**Prompt:** Look through the entries below and show every line containing the word "will".

Extracted records
Content starts
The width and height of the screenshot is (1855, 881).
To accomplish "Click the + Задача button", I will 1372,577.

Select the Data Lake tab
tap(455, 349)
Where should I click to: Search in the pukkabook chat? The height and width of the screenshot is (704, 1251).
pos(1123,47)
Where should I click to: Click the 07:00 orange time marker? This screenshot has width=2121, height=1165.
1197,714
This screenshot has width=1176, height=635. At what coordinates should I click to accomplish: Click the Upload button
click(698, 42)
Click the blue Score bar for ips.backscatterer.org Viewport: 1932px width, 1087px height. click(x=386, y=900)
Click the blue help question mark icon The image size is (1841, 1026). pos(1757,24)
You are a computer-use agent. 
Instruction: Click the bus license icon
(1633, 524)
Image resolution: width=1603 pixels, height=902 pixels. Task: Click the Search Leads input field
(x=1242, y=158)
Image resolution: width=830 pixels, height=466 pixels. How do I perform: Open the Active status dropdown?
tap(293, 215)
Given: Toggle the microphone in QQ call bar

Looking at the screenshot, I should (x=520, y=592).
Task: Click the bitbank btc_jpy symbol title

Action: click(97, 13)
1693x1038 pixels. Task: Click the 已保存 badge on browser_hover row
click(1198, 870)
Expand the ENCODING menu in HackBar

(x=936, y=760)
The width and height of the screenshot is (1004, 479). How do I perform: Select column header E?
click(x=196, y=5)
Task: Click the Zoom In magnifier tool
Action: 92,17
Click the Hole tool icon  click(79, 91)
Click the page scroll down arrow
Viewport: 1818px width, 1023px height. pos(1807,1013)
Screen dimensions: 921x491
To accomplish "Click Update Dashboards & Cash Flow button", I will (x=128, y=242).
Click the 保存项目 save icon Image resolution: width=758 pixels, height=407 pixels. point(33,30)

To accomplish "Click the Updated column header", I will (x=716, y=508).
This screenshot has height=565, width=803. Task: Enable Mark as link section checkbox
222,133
Content ends
**Completed exercise:**
To accomplish "Click the + Задача button", I will 1372,577.
To accomplish "Click Update Dashboards & Cash Flow button", I will (x=128, y=242).
To accomplish "Click the Updated column header", I will (x=716, y=508).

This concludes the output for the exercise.